── DATA IN THIS EXERCISE ──
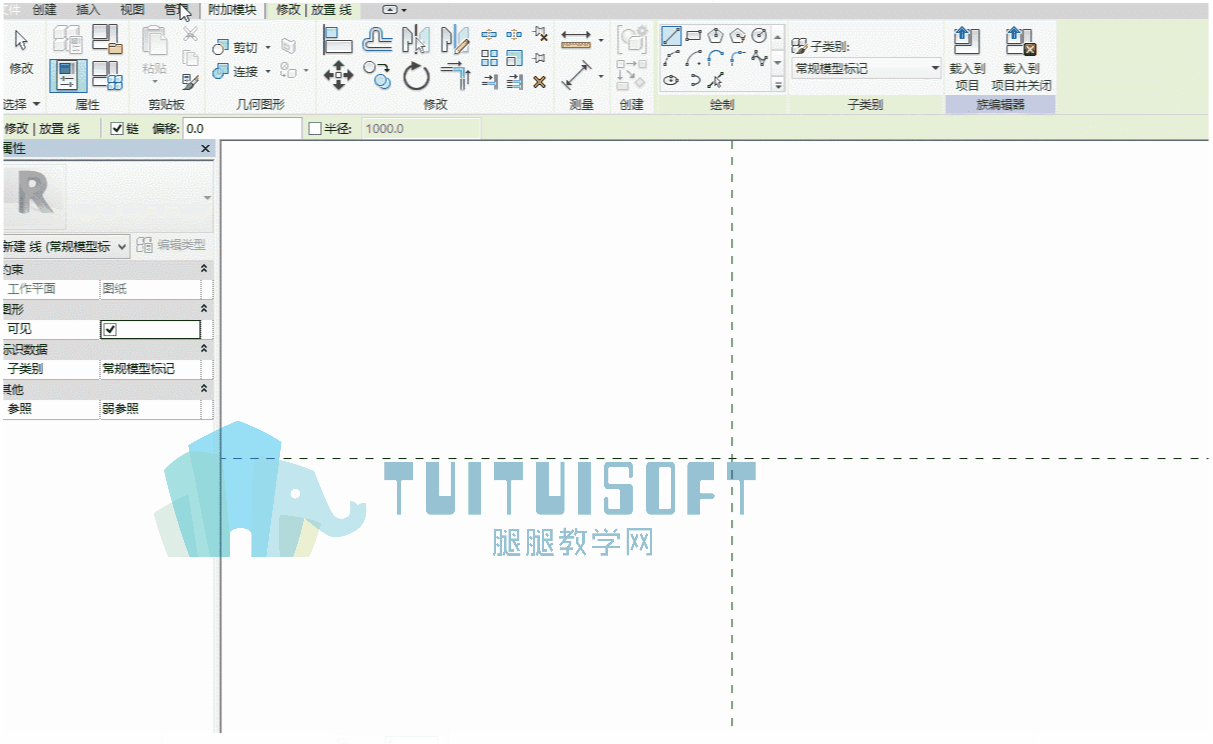Open the 新建 线 type selector dropdown

65,246
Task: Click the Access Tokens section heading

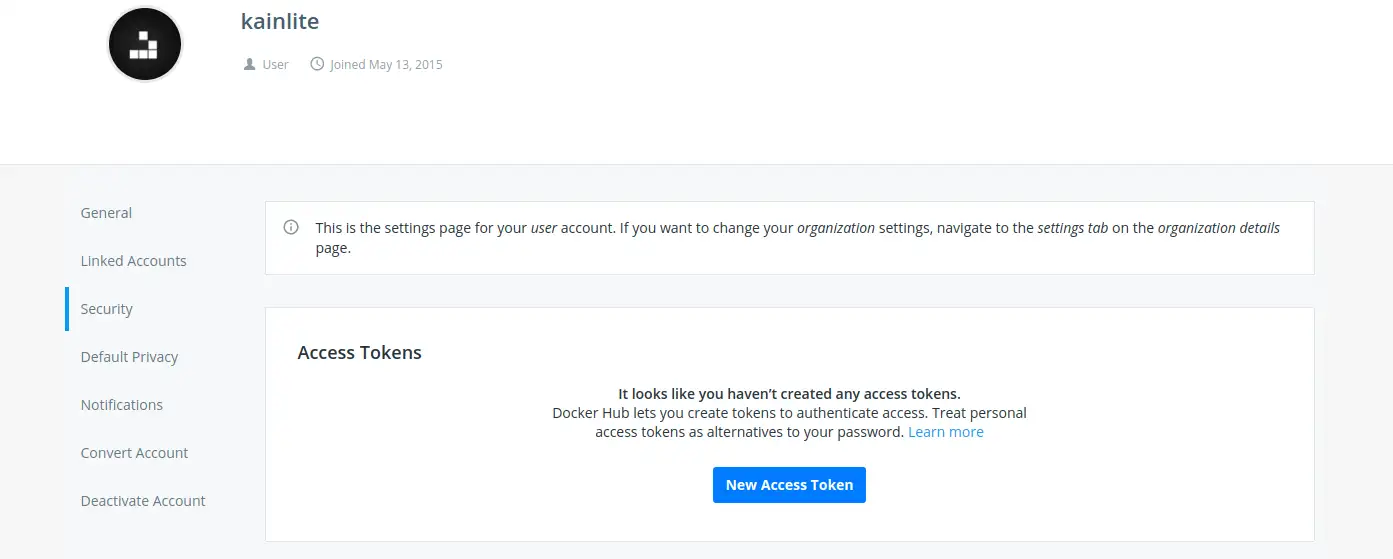Action: click(x=360, y=353)
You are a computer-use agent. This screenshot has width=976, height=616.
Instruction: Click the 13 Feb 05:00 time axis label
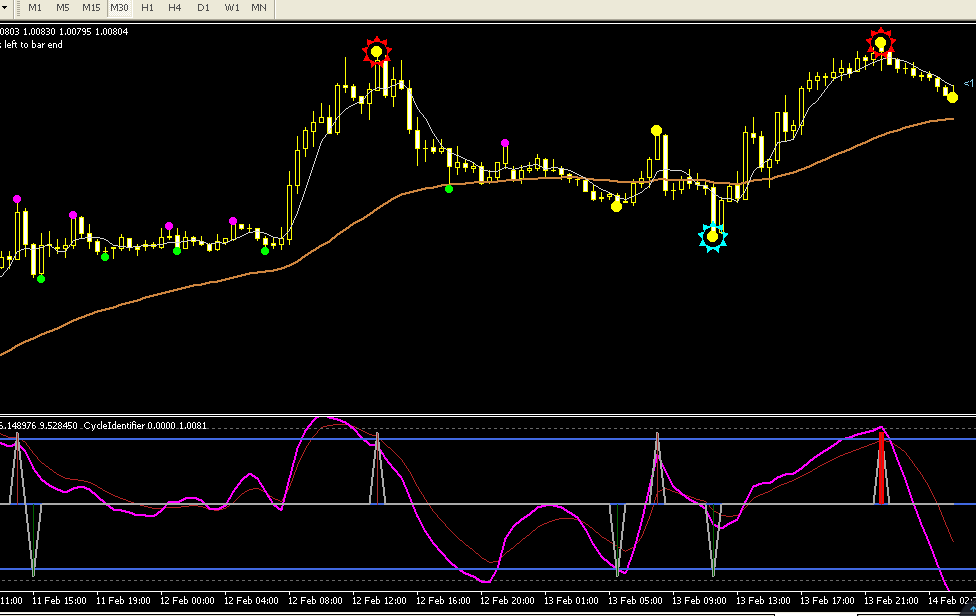pos(635,600)
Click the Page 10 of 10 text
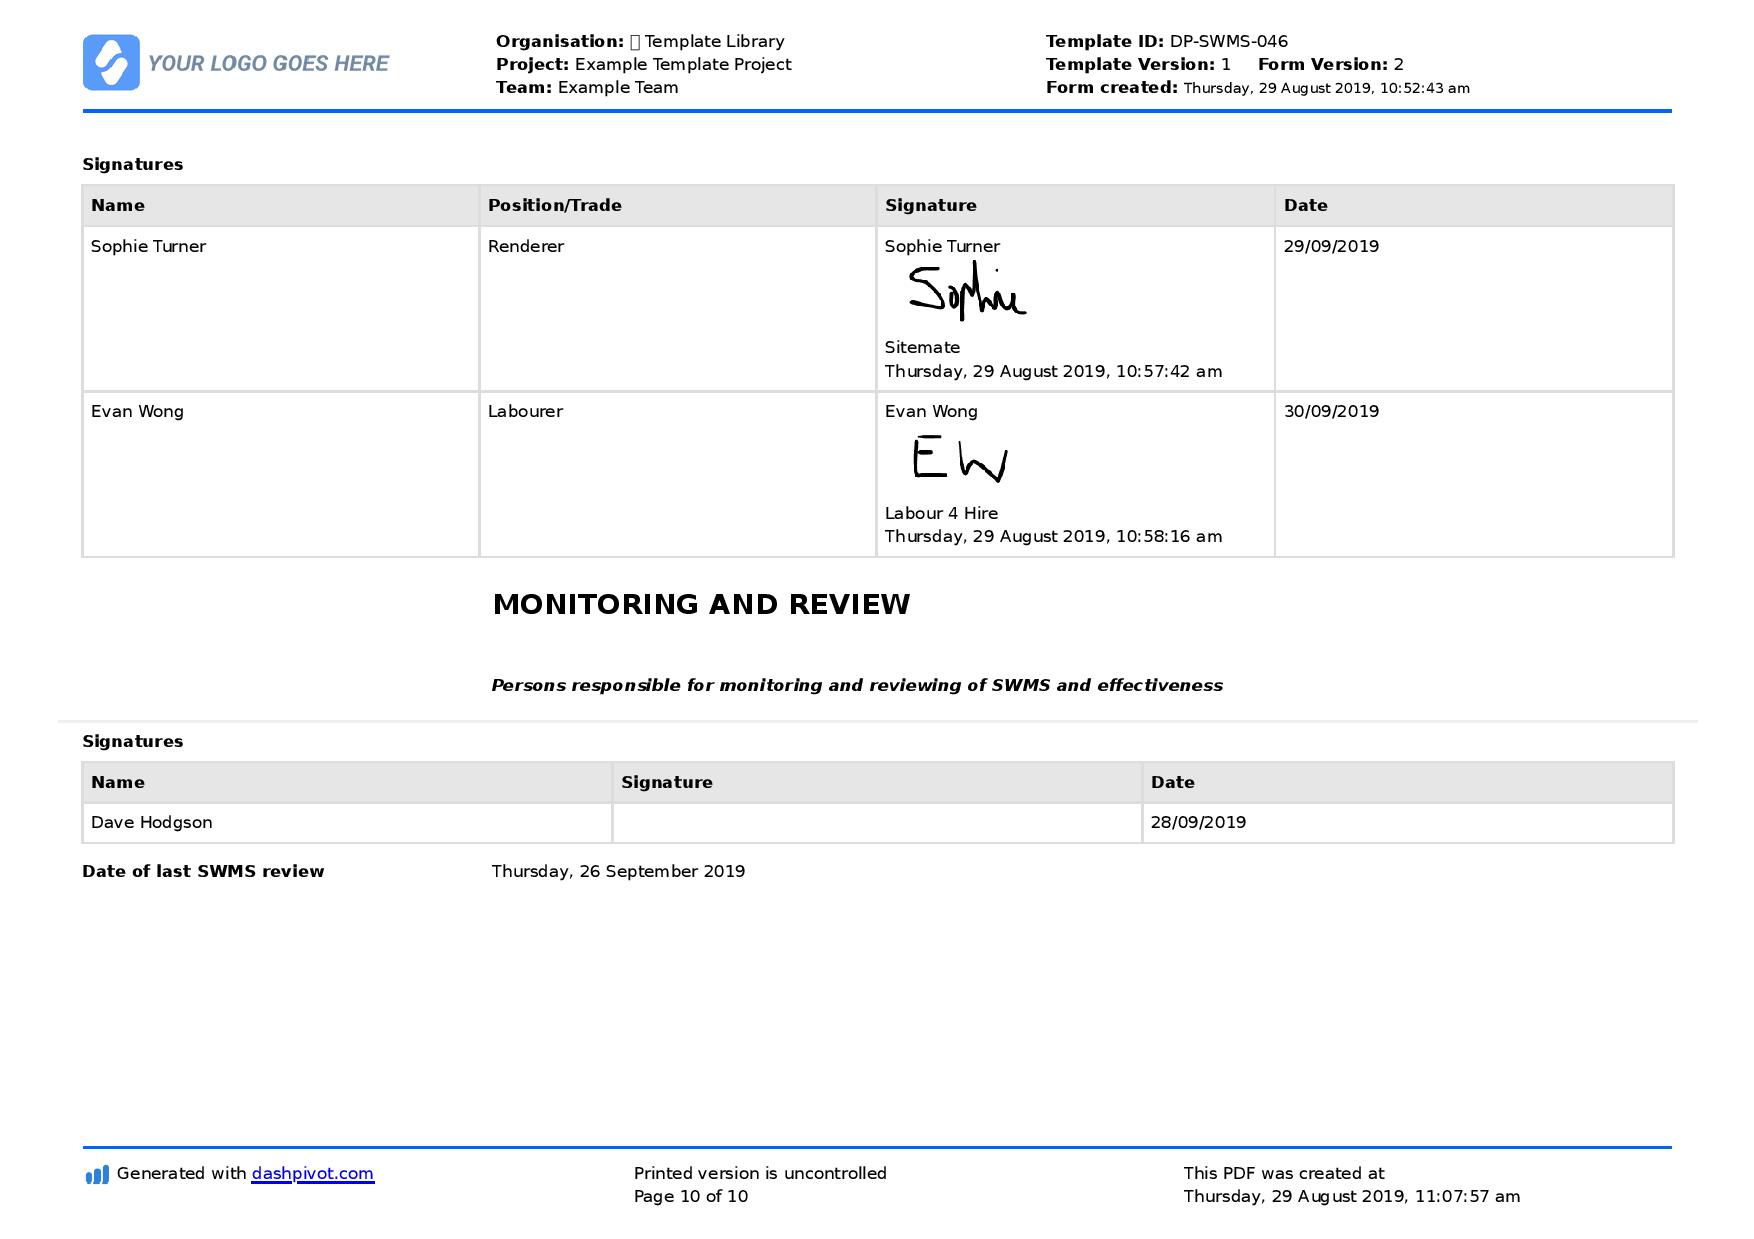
───
■ **TASK REQUIREMENTS**
Once you find the line containing "You are a computer-use", retype it and every line after it through the last line of the records above, exactly. Add nothing else, and leave out the pictures.

■ **EXERCISE OUTPUT**
You are a computer-use agent. This screenshot has width=976, height=616.
Instruction: Click the 13 Feb 05:00 time axis label
pos(635,600)
Click the Page 10 of 10 text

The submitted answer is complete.